Wow. When it comes to this whole scenario, there is no shortage of mistakes. Start with the premise that someone in the “hospitality industry” thinks it’s reasonable to shuck the responsibility of providing safe accommodations by posting a sign that may or may not be read, but which in any case attempts to absolve the campground of any liability if things (predictably) go south. Add to that the distinct possibility that advance notice of impending floods could be laughably short and in any case meaningless: it’s been less than five years since the Cape Fear River swelled to its highest level in 73 years, thanks to Hurricane Florence, and just two years before that, Hurricane Matthew and Tropical Storm Hermine pounded the area with more than two feet of rain. Flooded roads and washed-out bridges made evacuation impossible. People died.
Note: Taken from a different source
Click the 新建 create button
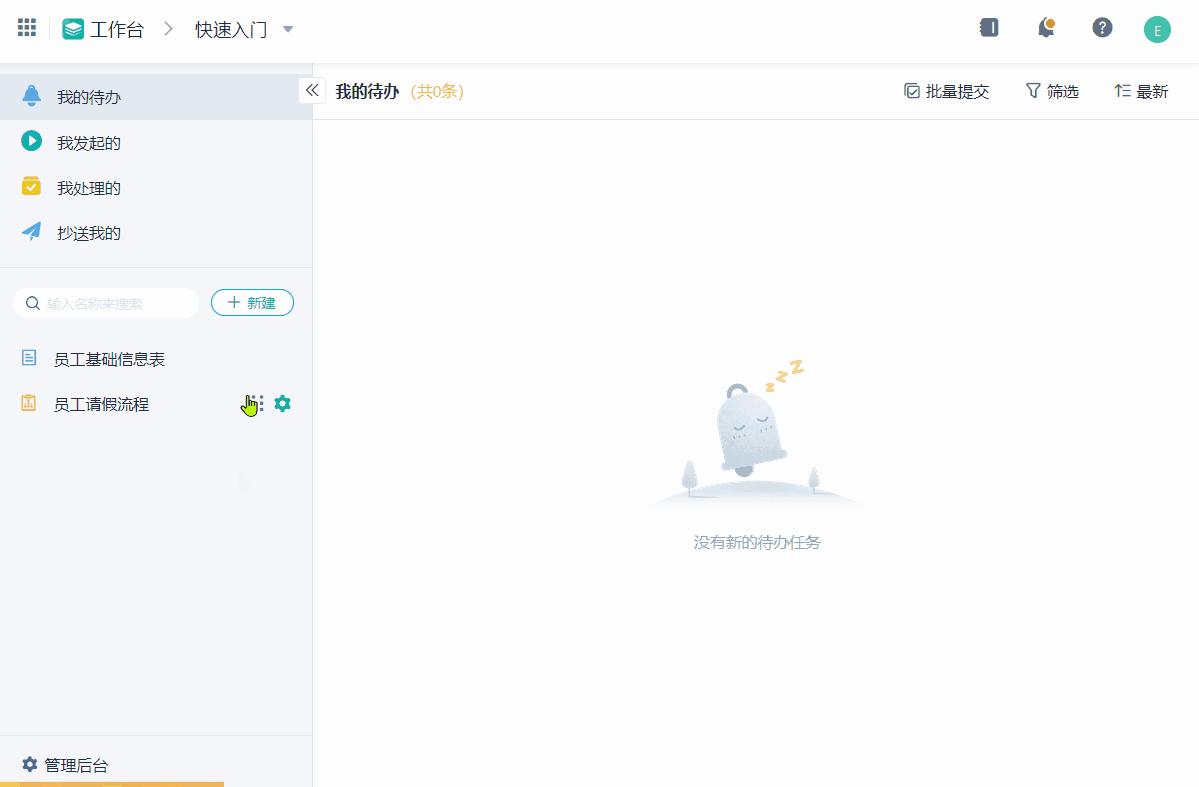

Then there’s the sheer idiocy of continuing to develop flood plains, which increases the amount of impermeable soil and results in even greater flooding. The Cape Fear River drains an area the size of New Jersey, but increased urbanization and suburbanization of the watershed have left thousands of acres unable to absorb rainfall, with catastrophic results. It’s ironic, therefore, that Evolve’s internet home page proudly proclaims, “Location. Location. Location! Evolve knows all about the importance of developing in the right place and at the right time.” That may be true for the apartment buildings that comprise 98% of its portfolio, but none of those could have been built in a flood zone and still qualify for financing.
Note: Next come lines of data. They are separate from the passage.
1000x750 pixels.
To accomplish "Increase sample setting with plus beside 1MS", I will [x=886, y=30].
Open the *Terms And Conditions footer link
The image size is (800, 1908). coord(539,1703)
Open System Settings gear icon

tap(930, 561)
This penchant for plopping RV parks onto flood plains with the blithe assurance that campers can just roll out of the way when trouble comes is disconcertingly common. It also tends to result in lawsuits. A proposal to build a glampground on a sandbar of an island in the Gallatin River, in southwest Montana, has been a political football the past couple of years and was the subject of a court hearing last week; further developments are expected any day. Meanwhile, a controversy over a proposed 240-site RV park in the Platte River flood plain west of Omaha, which also ended up with a lawsuit being filed last summer, was resolved only when a third party stepped in and bought the entire 101 acres for $2.5 million. The new owners say they will leave the property in its undeveloped state. In both cases, the would-be developers dismissed flooding concerns by claiming people could just drive out of harm’s way—which doesn’t really get at the question of why people should be placed in harm’s way in the first place.

But RV parks and campgrounds are the hottest corner of the commercial real estate market right now, so developers with little to no relevant experience have been piling on. And Evolve does have at least one—just one—RV campground to its credit, the Oceans RV Resort in Holly Ridge, N.C. which opened earlier this year. Reviews thus far are glowing, but it’s all very new and hurricane season is just starting. Meanwhile, Evolve’s Leland venture will be going before the town council June 15, with a planning commission recommendation that its application be denied. Ultimately, the commission said, prohibiting RV parks in flood hazard area is safer for the public.

Some things apparently aren’t self-evident.